Recovery of Future Data via Convolution Nuclear Norm Minimization
This work addresses the fundamental problem of forecasting future data in time series, images, and videos, offering a novel theoretical framework but is incremental in its application of compressed sensing concepts.
The paper tackles time series forecasting by reformulating it as tensor completion with arbitrary sampling and introduces a convex program called Convolution Nuclear Norm Minimization (CNNM) that solves this problem under certain sampling conditions, providing a theoretical answer to the minimum sampling size needed for forecasting.

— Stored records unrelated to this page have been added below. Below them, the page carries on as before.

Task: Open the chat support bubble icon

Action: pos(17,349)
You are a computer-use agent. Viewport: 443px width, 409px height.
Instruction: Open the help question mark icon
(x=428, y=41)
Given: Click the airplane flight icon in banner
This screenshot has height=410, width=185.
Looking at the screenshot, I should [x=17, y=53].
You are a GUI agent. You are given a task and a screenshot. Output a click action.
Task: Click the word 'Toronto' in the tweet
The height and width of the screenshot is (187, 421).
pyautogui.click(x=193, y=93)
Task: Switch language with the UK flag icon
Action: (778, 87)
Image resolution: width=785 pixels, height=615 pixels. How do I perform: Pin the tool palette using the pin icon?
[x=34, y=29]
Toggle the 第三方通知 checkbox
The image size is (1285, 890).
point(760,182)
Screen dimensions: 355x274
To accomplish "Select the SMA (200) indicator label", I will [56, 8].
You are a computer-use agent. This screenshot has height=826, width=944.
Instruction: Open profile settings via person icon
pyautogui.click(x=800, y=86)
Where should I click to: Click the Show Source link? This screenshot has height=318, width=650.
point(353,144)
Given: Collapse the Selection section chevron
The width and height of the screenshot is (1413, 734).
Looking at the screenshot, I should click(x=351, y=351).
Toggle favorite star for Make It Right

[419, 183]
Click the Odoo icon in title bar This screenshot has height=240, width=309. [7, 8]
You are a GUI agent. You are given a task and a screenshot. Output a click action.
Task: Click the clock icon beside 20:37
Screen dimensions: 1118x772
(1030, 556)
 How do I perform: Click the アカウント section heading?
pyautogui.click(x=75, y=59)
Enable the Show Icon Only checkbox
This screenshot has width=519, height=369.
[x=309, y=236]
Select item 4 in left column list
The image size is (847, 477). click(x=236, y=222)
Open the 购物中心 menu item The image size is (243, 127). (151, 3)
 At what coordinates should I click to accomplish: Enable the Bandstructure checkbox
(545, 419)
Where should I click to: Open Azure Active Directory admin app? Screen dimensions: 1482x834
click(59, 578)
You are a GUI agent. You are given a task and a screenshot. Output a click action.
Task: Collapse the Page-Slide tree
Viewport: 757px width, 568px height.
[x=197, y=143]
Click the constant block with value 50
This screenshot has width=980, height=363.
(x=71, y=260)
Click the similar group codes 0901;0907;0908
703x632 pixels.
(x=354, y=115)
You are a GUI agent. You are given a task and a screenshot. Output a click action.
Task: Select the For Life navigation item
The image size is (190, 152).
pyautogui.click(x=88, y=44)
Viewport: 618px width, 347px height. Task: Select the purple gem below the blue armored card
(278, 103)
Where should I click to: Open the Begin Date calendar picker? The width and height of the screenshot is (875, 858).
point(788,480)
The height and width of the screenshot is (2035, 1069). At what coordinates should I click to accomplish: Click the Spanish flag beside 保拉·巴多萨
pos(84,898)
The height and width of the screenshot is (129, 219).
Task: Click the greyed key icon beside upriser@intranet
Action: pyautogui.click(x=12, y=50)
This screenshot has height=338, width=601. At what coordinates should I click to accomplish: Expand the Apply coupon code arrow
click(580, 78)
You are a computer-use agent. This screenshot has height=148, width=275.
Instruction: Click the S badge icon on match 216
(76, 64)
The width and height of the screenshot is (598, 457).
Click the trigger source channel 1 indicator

This paper studies the problem of time series forecasting (TSF) from the perspective of compressed sensing. First of all, we convert TSF into a more inclusive problem called tensor completion with arbitrary sampling (TCAS), which is to restore a tensor from a subset of its entries sampled in an arbitrary manner. While it is known that, in the framework of Tucker low-rankness, it is theoretically impossible to identify the target tensor based on some arbitrarily selected entries, in this work we shall show that TCAS is indeed tackleable in the light of a new concept called convolutional low-rankness, which is a generalization of the well-known Fourier sparsity. Then we introduce a convex program termed Convolution Nuclear Norm Minimization (CNNM), and we prove that CNNM succeeds in solving TCAS as long as a sampling condition--which depends on the convolution rank of the target tensor--is obeyed. This theory provides a meaningful answer to the fundamental question of what is the minimum sampling size needed for making a given number of forecasts. Experiments on univariate time series, images and videos show encouraging results.